Certain people have a knack for wanting to help others, and if you are one of them, you might find yourself in relationships where the other person needs your support, heavily and often. With joy you may give them support, feeling valuable and worthwhile as you are so much wanting the world to be a better place. This relationship may go on for weeks, months, years. You might notice you feel drained. You might also notice after a while, it seems the person doesn’t take your advice, or the person finds themselves again and again in situations that are repetitions – unable to take in a different perspective or empower themselves, this person might put themselves in a bad position again in need of being “rescued” – emotionally or physically. Perhaps you gave them tons of great advice. What did you do wrong? How can you be more effective? Are you beating your head against the door, trying harder? It may not be about you trying harder. This is a classic case of trying to save someone else from themselves. Its not a helping relationship, its a white knight and damsel in distress relationship – your friend is helpless and they need you to save them. Its totally draining, and ineffective. The damsel gets so much attention and feels love being rescued that she will put herself in precarious situations again and again. And, doesn’t have a reason to learn otherwise, with all these great friends around to rescue her if she goes down the wrong path again.
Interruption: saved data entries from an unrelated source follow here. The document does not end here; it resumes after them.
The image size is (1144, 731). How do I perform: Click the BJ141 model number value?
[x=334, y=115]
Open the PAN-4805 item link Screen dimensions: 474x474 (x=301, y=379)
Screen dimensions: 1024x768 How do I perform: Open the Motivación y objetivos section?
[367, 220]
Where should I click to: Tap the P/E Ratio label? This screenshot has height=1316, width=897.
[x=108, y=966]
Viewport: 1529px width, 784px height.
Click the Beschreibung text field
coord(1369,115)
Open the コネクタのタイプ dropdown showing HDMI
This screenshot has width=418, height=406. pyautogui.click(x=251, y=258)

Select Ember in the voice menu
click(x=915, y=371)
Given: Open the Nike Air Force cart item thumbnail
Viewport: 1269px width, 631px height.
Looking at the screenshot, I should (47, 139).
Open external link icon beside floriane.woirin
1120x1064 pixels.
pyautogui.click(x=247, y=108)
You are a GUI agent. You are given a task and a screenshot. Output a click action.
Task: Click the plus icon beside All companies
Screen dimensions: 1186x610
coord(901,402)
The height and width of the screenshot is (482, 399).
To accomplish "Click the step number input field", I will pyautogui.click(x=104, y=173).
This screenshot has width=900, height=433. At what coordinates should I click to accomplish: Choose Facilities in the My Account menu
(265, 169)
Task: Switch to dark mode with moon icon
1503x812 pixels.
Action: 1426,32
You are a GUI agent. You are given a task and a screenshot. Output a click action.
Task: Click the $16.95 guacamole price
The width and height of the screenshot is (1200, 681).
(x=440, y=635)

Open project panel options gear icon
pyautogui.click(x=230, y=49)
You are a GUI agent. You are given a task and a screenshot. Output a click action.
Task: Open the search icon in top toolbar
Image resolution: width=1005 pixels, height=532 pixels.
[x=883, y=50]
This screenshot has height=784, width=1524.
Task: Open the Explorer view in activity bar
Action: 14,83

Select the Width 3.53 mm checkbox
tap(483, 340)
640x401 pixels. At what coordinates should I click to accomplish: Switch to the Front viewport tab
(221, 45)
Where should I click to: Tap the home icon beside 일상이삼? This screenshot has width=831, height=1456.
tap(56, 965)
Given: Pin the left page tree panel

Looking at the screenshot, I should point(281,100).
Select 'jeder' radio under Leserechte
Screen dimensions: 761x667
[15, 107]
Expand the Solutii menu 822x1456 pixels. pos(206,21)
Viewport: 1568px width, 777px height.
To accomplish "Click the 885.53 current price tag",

Here’s what we need to realize when it comes to helping people. There’s a difference between saving and helping others. Often time we think we are helping them but we are actually making them dependent on us. True help seeks to make someone independent and sometimes independence is learned by spending time alone. We definitely cannot save people from themselves, it’s something they have to do on their own at their own pace with their own tools. Many of us think our way is the best way, truth is, the best way is the way that works for them. And sometimes the best way to help someone is to realize we cannot help them at the moment. Sometimes we need to save ourselves first and let go. We need to allow people to create their own tools to save themselves. They will then be in a position to receive help, if they need any.
I wish infinite love, health, healing, wealth, success, happiness, awareness, peace and wisdom upon your soul.